* [Amaç 1] Aşağıdaki satırlarda "The width and height of the page" ifadesinin geçtiği satırdan "binoculars [430, 919]" ifadesinin geçtiği satıra kadar olan kısmı, iki ucu da dahil ederek aynen yeniden yaz. Bu satırlar dışında bir şey verme.

* [Okunacak metin]
Seçmen kendini tek bir kavramla tanımlamıyor. Şu anda insanların en önemsediği kavramlardan biri vatanına, milletine sahip olmak. Şu an yükselen değer vatanseverlik. Sonuçta Meclis'e baktığım zaman CHP için, CHP teşkilatları, CHP seçmeni için çok büyük bir hayal kırıklığı yarattı. Aynı masada oturma kafi değil. Yan yana durabilme kabileyetini iyi öngörmek lazım. Bir parti geldiği zaman oraya onunla birlikte kim gelecek ve onun varlığından rahatsız olup gidecek bu dengeyi iyi kurmak lazım. Sadece ve sadece demokratız diyerek aynı masa etrafında oturmak kafi gelmiyor. Çünkü o masa sahici bir masa değilse hem inandırı olmuyor hem de hangi problemlere, hangi cevapları üreteceksiniz? Bu cevapları insanlar işitemediler.

* [Amaç 2]
Okunacak metne göre şu soruları kısaca cevapla:
(a) Şu an yükselen değer nedir?
(b) Meclis'e bakınca kimler için çok büyük bir hayal kırıklığı oluştuğu söyleniyor?
(c) Aynı masa etrafında oturmak ne denerek yapıldığında kafi gelmiyor?

* [Bu görevin malzemesi]

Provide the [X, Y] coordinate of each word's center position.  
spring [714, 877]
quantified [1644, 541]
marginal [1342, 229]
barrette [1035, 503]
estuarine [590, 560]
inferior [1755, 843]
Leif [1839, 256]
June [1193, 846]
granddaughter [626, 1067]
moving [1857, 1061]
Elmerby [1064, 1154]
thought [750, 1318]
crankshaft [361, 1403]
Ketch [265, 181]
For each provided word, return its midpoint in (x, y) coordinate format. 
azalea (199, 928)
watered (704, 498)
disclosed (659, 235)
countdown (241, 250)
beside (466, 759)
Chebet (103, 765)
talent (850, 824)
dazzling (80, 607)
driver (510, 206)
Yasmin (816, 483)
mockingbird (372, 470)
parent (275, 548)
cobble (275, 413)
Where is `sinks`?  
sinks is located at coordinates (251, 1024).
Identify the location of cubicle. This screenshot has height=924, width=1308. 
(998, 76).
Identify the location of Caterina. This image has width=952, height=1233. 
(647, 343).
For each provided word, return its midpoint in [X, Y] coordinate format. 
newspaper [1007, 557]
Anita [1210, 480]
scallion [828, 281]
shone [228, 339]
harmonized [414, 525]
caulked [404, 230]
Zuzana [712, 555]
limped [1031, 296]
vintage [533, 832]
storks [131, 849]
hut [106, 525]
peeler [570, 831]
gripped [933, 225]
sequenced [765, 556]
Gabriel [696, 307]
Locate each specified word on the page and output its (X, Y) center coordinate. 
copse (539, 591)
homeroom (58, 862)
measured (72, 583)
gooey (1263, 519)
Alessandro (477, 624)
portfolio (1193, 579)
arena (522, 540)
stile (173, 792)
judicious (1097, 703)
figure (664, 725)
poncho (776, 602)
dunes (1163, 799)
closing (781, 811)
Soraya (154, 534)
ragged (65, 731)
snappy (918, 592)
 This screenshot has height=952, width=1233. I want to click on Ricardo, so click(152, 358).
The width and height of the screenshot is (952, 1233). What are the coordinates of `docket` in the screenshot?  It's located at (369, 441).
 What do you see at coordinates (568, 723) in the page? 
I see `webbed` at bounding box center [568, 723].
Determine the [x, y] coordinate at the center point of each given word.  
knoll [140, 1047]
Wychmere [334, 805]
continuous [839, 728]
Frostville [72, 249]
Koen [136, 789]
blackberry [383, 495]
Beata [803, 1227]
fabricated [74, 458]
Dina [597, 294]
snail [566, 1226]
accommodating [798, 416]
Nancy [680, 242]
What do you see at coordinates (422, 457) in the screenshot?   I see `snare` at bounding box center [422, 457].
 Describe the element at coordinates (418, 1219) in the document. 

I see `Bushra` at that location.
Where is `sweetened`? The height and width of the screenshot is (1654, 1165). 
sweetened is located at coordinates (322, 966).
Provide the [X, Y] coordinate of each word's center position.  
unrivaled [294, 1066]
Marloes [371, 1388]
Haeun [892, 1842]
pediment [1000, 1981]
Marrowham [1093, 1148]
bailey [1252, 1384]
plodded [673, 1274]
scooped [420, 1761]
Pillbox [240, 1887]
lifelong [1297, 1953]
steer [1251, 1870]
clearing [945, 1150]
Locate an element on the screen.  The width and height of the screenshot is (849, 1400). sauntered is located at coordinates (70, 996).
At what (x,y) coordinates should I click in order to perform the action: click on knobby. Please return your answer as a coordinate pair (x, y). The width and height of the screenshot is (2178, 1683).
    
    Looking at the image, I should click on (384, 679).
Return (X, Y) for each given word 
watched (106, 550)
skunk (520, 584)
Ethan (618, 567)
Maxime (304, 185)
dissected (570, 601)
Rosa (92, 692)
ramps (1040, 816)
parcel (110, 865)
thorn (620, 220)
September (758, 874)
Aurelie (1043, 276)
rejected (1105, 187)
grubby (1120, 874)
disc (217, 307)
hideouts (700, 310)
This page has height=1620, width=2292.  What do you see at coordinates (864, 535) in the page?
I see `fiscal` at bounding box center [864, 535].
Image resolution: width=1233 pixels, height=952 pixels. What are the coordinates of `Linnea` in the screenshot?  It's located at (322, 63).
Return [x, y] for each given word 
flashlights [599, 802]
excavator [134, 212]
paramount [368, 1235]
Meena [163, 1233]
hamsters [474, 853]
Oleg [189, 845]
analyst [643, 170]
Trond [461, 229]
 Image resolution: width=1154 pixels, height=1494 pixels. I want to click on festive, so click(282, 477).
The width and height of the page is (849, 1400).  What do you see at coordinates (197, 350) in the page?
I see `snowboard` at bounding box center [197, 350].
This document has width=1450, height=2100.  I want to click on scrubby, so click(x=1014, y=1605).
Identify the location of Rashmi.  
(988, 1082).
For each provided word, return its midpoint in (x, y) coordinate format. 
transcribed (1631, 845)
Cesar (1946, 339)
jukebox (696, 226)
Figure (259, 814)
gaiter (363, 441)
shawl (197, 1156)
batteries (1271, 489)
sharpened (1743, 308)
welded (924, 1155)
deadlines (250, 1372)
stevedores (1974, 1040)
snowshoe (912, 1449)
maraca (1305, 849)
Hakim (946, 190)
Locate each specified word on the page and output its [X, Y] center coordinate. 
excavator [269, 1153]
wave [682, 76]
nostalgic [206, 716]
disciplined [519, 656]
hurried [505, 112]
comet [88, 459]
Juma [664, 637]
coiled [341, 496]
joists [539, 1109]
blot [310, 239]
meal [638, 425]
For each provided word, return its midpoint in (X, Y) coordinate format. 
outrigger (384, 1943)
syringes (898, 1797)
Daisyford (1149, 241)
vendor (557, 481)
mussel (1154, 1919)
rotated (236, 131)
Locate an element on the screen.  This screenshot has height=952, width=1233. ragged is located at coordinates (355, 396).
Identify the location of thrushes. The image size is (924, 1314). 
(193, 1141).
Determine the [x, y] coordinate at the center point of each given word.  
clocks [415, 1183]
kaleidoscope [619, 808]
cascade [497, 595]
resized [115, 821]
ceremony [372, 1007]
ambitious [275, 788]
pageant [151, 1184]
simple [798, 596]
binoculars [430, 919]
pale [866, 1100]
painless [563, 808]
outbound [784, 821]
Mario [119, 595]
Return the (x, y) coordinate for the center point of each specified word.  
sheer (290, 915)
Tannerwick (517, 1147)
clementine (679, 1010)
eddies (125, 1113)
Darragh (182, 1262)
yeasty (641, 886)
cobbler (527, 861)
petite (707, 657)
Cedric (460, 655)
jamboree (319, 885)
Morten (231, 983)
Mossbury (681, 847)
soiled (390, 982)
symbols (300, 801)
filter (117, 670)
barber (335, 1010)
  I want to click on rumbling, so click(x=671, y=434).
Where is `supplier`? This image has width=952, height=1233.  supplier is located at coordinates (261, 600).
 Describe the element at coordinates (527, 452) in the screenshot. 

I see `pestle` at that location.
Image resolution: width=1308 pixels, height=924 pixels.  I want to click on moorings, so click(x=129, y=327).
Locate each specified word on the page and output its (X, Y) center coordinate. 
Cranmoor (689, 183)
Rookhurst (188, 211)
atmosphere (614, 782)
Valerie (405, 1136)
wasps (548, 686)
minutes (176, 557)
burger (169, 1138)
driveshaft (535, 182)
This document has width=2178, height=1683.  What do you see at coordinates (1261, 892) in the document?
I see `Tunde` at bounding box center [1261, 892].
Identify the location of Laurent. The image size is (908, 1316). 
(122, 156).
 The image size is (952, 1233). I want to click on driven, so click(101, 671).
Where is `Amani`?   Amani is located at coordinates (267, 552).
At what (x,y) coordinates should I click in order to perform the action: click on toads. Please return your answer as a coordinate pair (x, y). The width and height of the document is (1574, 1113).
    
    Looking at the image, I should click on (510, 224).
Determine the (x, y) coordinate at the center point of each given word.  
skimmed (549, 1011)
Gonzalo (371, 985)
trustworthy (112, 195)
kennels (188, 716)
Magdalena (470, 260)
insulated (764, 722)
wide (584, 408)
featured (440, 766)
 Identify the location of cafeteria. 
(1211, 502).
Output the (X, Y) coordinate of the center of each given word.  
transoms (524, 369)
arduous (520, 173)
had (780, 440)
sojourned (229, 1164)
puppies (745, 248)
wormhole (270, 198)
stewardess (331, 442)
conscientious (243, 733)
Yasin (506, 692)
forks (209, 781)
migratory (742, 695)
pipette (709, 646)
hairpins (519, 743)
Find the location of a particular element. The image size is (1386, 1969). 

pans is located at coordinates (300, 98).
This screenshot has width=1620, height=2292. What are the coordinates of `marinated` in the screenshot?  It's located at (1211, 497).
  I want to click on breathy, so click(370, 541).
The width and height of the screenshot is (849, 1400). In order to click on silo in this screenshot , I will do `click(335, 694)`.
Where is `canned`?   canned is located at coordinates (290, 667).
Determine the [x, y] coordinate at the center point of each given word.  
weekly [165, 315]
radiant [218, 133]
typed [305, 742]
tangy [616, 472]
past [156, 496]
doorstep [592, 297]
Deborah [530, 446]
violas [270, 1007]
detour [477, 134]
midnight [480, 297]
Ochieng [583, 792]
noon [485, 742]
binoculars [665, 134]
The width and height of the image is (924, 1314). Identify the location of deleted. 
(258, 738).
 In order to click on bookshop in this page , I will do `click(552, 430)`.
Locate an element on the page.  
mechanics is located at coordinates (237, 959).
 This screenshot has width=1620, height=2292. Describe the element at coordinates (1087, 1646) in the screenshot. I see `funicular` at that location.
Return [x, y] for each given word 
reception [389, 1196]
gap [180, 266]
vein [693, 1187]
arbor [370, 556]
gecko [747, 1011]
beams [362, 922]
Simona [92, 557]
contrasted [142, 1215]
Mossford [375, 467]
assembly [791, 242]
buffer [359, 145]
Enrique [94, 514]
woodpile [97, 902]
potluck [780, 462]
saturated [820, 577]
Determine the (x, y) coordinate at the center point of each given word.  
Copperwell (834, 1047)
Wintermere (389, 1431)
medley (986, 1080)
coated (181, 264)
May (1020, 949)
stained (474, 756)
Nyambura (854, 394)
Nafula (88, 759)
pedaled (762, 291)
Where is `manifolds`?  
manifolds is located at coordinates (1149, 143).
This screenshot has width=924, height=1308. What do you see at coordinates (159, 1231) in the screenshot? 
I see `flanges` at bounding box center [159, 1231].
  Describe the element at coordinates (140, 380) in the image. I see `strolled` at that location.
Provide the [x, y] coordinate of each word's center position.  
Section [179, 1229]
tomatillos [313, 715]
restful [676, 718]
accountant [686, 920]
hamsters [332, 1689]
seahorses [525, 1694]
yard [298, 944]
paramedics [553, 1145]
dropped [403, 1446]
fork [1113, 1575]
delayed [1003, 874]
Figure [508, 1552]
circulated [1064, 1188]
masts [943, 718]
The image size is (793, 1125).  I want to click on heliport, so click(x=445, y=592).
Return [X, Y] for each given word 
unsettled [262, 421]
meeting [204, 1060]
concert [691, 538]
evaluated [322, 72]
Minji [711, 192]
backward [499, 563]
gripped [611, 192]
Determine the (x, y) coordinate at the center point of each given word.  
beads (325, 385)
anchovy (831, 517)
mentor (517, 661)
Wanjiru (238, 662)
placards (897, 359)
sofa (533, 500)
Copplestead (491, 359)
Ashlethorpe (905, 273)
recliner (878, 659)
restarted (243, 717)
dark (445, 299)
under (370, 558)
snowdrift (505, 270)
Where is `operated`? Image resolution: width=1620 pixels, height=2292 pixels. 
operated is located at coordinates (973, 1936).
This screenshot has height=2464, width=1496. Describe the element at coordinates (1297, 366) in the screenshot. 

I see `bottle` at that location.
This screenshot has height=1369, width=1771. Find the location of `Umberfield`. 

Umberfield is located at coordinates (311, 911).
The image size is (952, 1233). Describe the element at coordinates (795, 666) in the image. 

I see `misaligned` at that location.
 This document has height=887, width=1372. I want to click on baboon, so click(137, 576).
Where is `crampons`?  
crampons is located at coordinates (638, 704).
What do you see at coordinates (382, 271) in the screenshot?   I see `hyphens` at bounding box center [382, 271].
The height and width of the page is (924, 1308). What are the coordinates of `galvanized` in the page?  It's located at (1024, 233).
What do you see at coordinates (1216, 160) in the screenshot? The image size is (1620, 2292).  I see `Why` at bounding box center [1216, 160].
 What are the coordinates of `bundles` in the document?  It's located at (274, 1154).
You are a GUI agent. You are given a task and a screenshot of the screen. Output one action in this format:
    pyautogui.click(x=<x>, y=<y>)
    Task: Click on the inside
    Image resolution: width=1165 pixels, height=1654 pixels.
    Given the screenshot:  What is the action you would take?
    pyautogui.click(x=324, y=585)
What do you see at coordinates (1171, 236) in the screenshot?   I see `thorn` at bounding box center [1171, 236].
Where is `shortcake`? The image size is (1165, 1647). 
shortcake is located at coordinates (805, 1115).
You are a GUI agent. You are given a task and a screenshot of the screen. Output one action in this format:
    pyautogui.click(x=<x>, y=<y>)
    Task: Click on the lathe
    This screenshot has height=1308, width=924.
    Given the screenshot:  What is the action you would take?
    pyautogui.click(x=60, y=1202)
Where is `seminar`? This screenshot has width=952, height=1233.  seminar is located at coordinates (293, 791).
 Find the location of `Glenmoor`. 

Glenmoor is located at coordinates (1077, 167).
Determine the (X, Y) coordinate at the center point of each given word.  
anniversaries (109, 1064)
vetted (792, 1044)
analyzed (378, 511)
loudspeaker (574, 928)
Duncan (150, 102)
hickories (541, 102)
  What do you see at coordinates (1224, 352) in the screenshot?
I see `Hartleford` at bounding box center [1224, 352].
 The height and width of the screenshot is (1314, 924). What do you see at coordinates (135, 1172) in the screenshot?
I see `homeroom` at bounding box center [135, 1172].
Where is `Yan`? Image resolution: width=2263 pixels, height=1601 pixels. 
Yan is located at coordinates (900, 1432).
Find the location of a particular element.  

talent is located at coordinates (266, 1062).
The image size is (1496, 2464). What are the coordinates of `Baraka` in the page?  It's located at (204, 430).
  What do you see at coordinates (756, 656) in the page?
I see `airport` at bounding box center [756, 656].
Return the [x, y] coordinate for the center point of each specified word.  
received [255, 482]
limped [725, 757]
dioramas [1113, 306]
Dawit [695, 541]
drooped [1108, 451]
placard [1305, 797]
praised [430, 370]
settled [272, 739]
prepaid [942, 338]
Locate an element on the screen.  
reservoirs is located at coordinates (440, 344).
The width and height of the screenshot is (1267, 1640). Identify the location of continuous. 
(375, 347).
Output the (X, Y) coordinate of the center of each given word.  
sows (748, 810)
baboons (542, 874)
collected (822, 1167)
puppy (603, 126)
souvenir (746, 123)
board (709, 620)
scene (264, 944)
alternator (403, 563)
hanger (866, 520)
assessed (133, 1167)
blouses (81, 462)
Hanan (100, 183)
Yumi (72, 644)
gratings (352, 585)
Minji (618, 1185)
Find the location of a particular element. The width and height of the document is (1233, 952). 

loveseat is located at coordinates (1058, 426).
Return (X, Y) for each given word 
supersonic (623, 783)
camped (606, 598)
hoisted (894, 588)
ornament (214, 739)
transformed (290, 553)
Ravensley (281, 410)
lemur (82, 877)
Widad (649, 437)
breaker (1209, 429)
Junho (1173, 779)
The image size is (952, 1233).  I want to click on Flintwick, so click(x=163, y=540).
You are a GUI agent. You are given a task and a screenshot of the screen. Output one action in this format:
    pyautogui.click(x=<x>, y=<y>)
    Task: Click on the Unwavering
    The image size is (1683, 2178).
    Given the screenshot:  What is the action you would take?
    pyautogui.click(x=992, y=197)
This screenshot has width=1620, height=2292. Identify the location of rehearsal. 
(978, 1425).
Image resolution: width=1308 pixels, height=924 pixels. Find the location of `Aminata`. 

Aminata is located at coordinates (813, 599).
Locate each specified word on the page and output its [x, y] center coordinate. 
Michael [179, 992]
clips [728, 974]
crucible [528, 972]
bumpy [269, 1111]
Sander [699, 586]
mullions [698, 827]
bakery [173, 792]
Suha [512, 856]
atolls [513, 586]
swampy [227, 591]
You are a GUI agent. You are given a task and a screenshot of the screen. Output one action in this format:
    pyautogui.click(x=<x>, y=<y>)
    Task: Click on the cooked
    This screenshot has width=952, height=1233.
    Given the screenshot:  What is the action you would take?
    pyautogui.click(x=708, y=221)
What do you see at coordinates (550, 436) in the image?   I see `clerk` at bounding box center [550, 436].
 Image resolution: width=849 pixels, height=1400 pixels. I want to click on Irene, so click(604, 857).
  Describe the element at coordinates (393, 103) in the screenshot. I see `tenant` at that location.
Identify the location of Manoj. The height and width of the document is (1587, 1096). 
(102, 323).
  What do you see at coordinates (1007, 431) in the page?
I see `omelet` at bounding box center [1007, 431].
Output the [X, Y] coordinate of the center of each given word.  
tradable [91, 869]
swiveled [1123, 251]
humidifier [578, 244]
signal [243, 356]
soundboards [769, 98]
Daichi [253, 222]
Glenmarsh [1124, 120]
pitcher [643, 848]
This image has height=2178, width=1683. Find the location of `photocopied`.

* [Görev çıktısı 1]
The width and height of the page is (849, 1400).  What do you see at coordinates (197, 350) in the page?
I see `snowboard` at bounding box center [197, 350].
This document has width=1450, height=2100.  I want to click on scrubby, so click(x=1014, y=1605).
Identify the location of Rashmi.  
(988, 1082).
For each provided word, return its midpoint in (x, y) coordinate format. 
transcribed (1631, 845)
Cesar (1946, 339)
jukebox (696, 226)
Figure (259, 814)
gaiter (363, 441)
shawl (197, 1156)
batteries (1271, 489)
sharpened (1743, 308)
welded (924, 1155)
deadlines (250, 1372)
stevedores (1974, 1040)
snowshoe (912, 1449)
maraca (1305, 849)
Hakim (946, 190)
Locate each specified word on the page and output its [X, Y] center coordinate. 
excavator [269, 1153]
wave [682, 76]
nostalgic [206, 716]
disciplined [519, 656]
hurried [505, 112]
comet [88, 459]
Juma [664, 637]
coiled [341, 496]
joists [539, 1109]
blot [310, 239]
meal [638, 425]
For each provided word, return its midpoint in (X, Y) coordinate format. 
outrigger (384, 1943)
syringes (898, 1797)
Daisyford (1149, 241)
vendor (557, 481)
mussel (1154, 1919)
rotated (236, 131)
Locate an element on the screen.  This screenshot has height=952, width=1233. ragged is located at coordinates (355, 396).
Identify the location of thrushes. The image size is (924, 1314). 
(193, 1141).
Determine the [x, y] coordinate at the center point of each given word.  
clocks [415, 1183]
kaleidoscope [619, 808]
cascade [497, 595]
resized [115, 821]
ceremony [372, 1007]
ambitious [275, 788]
pageant [151, 1184]
simple [798, 596]
binoculars [430, 919]

* [Görev çıktısı 2]
(a) Vatanseverlik.
(b) CHP, CHP teşkilatları ve CHP seçmeni için.
(c) Sadece ve sadece "demokratız" denerek.